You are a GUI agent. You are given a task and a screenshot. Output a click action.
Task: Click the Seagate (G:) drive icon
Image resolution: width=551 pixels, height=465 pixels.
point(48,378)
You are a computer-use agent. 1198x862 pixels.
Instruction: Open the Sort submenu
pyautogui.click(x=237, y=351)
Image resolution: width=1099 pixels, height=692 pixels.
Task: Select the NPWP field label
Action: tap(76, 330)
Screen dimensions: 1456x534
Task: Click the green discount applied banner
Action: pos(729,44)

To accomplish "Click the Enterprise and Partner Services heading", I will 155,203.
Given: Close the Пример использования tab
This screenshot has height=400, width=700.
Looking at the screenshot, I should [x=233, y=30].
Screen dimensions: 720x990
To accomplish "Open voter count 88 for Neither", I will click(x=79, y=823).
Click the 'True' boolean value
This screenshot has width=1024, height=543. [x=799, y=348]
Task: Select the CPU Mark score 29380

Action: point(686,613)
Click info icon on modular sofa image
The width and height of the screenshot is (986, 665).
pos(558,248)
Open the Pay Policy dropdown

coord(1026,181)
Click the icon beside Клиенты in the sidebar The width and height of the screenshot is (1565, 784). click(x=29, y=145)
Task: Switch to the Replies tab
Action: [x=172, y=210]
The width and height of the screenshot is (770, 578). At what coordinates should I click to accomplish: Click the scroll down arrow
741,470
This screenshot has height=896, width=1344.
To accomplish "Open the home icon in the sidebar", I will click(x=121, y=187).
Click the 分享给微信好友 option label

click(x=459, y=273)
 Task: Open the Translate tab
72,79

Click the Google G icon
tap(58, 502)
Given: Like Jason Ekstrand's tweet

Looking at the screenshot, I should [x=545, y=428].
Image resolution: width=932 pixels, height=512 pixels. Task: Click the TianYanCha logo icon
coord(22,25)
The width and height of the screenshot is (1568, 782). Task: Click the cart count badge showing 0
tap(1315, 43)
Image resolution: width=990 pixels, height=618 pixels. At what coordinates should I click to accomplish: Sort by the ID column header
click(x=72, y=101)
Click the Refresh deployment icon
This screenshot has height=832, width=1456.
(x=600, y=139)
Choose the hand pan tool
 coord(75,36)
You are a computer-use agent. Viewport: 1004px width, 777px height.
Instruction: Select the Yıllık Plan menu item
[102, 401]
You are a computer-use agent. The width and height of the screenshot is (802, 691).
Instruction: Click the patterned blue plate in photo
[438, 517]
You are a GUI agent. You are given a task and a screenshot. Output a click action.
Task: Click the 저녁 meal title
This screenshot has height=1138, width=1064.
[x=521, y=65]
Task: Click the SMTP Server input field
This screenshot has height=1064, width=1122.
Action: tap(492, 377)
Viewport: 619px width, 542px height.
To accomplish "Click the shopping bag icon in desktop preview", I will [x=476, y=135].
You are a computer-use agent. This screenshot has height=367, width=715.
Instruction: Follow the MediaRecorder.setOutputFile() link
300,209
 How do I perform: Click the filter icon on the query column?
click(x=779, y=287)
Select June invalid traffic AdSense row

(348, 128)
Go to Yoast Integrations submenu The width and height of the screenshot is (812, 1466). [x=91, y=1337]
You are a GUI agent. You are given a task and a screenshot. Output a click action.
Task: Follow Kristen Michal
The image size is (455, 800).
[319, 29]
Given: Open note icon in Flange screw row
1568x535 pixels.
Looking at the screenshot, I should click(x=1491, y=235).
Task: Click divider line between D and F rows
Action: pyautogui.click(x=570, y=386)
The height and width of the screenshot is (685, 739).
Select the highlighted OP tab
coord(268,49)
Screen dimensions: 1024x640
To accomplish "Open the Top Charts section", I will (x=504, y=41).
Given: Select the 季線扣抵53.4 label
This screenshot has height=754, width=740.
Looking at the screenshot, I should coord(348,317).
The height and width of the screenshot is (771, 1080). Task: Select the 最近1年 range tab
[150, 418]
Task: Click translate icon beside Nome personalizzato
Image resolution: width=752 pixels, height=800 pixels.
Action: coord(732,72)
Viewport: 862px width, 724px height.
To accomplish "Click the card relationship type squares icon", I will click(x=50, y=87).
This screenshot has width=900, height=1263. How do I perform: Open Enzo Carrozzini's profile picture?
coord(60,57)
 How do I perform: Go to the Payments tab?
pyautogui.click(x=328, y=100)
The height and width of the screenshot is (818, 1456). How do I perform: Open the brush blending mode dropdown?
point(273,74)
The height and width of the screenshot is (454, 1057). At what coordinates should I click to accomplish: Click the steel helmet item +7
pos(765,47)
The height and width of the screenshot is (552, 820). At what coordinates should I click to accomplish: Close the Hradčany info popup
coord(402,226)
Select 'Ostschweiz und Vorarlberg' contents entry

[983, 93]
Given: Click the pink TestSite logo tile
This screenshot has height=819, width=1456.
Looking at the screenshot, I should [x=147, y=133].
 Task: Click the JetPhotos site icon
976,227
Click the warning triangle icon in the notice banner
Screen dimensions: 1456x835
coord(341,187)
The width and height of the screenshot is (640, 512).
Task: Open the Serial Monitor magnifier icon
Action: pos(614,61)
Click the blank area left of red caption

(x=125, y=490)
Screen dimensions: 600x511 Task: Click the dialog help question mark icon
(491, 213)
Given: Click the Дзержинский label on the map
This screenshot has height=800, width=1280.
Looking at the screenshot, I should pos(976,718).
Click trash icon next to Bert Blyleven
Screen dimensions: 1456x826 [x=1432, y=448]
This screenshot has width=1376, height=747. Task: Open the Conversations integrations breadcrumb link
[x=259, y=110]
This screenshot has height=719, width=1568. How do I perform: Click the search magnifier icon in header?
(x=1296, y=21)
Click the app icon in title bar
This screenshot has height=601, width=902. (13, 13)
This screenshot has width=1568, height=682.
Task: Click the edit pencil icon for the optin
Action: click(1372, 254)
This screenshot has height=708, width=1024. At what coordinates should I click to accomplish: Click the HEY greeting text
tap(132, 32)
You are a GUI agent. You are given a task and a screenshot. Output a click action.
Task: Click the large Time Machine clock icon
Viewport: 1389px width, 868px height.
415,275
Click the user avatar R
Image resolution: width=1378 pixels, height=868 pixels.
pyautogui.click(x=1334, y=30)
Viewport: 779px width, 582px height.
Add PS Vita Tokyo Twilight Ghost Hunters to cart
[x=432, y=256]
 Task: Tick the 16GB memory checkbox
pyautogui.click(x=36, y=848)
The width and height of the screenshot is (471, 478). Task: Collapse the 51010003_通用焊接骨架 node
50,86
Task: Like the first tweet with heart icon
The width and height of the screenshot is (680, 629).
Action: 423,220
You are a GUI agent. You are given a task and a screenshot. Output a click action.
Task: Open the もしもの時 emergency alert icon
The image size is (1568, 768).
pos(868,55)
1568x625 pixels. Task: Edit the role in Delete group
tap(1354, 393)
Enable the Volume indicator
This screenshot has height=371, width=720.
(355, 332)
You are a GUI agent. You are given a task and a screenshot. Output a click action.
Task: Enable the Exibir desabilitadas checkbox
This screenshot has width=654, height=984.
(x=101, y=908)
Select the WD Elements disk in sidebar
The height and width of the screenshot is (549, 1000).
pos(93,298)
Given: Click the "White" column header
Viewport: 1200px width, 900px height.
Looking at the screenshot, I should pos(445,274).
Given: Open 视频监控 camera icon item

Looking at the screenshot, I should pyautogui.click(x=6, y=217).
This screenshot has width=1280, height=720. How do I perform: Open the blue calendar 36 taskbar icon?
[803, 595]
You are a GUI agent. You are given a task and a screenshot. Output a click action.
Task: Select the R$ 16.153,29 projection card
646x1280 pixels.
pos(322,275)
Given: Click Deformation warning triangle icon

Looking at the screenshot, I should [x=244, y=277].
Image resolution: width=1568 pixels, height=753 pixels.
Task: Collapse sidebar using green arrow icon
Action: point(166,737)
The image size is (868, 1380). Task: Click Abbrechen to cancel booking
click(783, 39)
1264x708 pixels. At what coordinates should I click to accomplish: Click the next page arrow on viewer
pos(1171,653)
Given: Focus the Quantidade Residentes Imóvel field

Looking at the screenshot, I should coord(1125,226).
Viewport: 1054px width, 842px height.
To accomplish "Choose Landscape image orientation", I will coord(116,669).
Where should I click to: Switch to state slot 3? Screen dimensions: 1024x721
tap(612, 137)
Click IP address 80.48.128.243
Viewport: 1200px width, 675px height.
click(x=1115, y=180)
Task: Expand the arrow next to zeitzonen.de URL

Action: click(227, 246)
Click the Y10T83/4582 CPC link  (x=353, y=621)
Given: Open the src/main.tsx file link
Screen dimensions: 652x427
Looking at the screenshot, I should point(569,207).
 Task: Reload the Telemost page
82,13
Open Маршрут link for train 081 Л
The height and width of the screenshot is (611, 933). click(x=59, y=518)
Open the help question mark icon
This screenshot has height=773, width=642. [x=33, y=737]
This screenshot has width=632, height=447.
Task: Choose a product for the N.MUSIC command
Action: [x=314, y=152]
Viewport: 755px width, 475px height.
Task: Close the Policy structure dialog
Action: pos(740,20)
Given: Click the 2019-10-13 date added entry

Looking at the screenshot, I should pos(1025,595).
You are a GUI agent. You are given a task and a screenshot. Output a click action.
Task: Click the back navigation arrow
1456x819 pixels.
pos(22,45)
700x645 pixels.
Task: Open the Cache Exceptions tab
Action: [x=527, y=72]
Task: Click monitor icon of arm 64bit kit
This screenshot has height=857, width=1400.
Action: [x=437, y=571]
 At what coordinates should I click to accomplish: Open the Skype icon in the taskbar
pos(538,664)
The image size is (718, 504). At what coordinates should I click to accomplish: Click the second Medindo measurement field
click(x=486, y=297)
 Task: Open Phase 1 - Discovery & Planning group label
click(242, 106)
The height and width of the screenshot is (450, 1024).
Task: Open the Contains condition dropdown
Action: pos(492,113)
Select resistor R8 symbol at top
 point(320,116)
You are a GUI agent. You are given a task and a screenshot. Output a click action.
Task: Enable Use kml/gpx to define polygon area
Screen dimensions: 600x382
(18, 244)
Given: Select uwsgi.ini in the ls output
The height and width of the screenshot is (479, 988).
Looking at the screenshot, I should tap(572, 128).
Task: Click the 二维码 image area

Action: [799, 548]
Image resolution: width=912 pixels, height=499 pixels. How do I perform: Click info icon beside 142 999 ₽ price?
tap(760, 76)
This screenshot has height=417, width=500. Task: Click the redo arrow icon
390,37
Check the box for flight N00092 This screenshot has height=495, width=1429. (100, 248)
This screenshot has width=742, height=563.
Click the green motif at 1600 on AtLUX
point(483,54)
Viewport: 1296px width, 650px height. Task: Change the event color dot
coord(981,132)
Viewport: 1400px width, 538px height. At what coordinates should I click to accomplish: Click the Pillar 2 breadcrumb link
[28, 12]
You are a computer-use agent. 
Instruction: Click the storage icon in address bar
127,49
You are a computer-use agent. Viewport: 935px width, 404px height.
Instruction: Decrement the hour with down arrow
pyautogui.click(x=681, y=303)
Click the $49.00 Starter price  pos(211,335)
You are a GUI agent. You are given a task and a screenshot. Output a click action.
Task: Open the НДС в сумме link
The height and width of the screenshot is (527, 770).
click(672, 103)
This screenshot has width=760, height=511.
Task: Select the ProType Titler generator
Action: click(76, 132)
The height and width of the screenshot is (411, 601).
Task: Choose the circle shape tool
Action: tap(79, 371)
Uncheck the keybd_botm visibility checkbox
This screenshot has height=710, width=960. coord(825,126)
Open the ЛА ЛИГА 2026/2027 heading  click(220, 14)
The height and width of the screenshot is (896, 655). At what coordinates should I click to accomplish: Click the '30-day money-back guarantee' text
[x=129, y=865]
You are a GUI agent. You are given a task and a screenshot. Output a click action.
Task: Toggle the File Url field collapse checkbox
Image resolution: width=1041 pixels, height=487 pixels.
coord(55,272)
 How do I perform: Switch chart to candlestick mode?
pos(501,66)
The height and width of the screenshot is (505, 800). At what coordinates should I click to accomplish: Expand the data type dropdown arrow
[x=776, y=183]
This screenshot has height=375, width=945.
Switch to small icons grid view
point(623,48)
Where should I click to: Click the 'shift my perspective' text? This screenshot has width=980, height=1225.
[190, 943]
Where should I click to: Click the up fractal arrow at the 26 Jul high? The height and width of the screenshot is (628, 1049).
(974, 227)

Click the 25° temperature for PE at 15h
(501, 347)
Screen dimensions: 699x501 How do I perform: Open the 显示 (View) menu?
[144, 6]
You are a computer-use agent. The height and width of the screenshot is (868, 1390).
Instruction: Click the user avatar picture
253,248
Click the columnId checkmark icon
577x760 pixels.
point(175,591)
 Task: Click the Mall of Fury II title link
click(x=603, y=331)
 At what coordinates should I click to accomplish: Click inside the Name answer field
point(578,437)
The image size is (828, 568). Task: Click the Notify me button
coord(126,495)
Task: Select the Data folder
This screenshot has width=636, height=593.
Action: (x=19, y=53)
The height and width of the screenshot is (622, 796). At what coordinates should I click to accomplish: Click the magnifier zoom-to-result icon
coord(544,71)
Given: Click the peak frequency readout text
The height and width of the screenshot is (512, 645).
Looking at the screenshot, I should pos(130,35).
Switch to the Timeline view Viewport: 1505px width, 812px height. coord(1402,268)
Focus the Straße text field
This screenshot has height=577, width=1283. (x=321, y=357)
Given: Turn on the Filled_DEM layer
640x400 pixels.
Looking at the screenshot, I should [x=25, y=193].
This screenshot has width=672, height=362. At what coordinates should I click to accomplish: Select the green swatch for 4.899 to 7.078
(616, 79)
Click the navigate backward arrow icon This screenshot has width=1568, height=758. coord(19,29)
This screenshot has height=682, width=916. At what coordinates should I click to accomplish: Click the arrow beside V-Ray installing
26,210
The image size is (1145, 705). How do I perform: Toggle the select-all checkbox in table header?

> **WORK REQUIRED**:
Reproduce the listing above exactly, but only from its first line through the line holding "You are a computer-use agent. 1198x862"; both of those lines are included.

> **SOLUTION TO THIS TASK**:
You are a GUI agent. You are given a task and a screenshot. Output a click action.
Task: Click the Seagate (G:) drive icon
Image resolution: width=551 pixels, height=465 pixels.
point(48,378)
You are a computer-use agent. 1198x862 pixels.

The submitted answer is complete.